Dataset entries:
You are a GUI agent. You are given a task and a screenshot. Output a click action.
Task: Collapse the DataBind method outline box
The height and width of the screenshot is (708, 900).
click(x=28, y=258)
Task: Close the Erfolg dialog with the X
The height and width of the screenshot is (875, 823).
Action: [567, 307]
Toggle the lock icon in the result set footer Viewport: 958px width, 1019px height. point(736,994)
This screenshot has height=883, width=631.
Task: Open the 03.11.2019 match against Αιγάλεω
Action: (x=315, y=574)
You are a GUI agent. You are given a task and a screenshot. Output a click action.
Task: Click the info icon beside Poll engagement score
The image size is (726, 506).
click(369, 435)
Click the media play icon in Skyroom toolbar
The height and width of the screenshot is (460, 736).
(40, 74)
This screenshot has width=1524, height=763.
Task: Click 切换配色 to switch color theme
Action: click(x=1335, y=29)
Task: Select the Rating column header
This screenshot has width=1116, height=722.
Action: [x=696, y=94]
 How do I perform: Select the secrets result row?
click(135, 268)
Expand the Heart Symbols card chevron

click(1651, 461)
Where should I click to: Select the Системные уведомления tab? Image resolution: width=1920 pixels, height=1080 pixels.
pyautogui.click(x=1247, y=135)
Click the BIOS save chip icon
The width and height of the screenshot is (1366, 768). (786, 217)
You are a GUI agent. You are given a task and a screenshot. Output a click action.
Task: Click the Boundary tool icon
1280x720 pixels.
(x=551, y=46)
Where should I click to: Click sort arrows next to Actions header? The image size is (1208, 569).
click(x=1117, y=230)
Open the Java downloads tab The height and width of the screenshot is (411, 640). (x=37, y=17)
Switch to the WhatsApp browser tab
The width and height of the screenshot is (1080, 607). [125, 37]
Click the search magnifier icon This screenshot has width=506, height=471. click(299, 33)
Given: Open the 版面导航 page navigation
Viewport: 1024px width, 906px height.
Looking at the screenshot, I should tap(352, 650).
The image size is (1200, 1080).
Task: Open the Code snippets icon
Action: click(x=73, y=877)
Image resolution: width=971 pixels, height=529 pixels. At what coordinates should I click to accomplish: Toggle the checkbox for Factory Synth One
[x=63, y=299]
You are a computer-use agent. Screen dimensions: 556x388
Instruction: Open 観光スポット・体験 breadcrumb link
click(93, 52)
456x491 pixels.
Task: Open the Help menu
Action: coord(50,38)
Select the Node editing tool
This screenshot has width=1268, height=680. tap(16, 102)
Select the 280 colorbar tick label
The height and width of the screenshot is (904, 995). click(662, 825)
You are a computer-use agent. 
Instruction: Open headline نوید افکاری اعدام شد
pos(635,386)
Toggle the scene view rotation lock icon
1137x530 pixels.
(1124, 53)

Exercise details:
Reproduce, please, every line of the records above without alteration.

Solution to this exercise:
You are a GUI agent. You are given a task and a screenshot. Output a click action.
Task: Collapse the DataBind method outline box
The height and width of the screenshot is (708, 900).
click(x=28, y=258)
Task: Close the Erfolg dialog with the X
The height and width of the screenshot is (875, 823).
Action: [567, 307]
Toggle the lock icon in the result set footer Viewport: 958px width, 1019px height. point(736,994)
This screenshot has height=883, width=631.
Task: Open the 03.11.2019 match against Αιγάλεω
Action: (x=315, y=574)
You are a GUI agent. You are given a task and a screenshot. Output a click action.
Task: Click the info icon beside Poll engagement score
The image size is (726, 506).
click(369, 435)
Click the media play icon in Skyroom toolbar
The height and width of the screenshot is (460, 736).
(40, 74)
This screenshot has width=1524, height=763.
Task: Click 切换配色 to switch color theme
Action: click(x=1335, y=29)
Task: Select the Rating column header
This screenshot has width=1116, height=722.
Action: [x=696, y=94]
 How do I perform: Select the secrets result row?
click(135, 268)
Expand the Heart Symbols card chevron

click(1651, 461)
Where should I click to: Select the Системные уведомления tab? Image resolution: width=1920 pixels, height=1080 pixels.
pyautogui.click(x=1247, y=135)
Click the BIOS save chip icon
The width and height of the screenshot is (1366, 768). (786, 217)
You are a GUI agent. You are given a task and a screenshot. Output a click action.
Task: Click the Boundary tool icon
1280x720 pixels.
(x=551, y=46)
Where should I click to: Click sort arrows next to Actions header? The image size is (1208, 569).
click(x=1117, y=230)
Open the Java downloads tab The height and width of the screenshot is (411, 640). (x=37, y=17)
Switch to the WhatsApp browser tab
The width and height of the screenshot is (1080, 607). [125, 37]
Click the search magnifier icon This screenshot has width=506, height=471. click(299, 33)
Given: Open the 版面导航 page navigation
Viewport: 1024px width, 906px height.
Looking at the screenshot, I should tap(352, 650).
The image size is (1200, 1080).
Task: Open the Code snippets icon
Action: click(x=73, y=877)
Image resolution: width=971 pixels, height=529 pixels. At what coordinates should I click to accomplish: Toggle the checkbox for Factory Synth One
[x=63, y=299]
You are a computer-use agent. Screen dimensions: 556x388
Instruction: Open 観光スポット・体験 breadcrumb link
click(93, 52)
456x491 pixels.
Task: Open the Help menu
Action: coord(50,38)
Select the Node editing tool
This screenshot has width=1268, height=680. tap(16, 102)
Select the 280 colorbar tick label
The height and width of the screenshot is (904, 995). click(662, 825)
You are a computer-use agent. 
Instruction: Open headline نوید افکاری اعدام شد
pos(635,386)
Toggle the scene view rotation lock icon
1137x530 pixels.
(1124, 53)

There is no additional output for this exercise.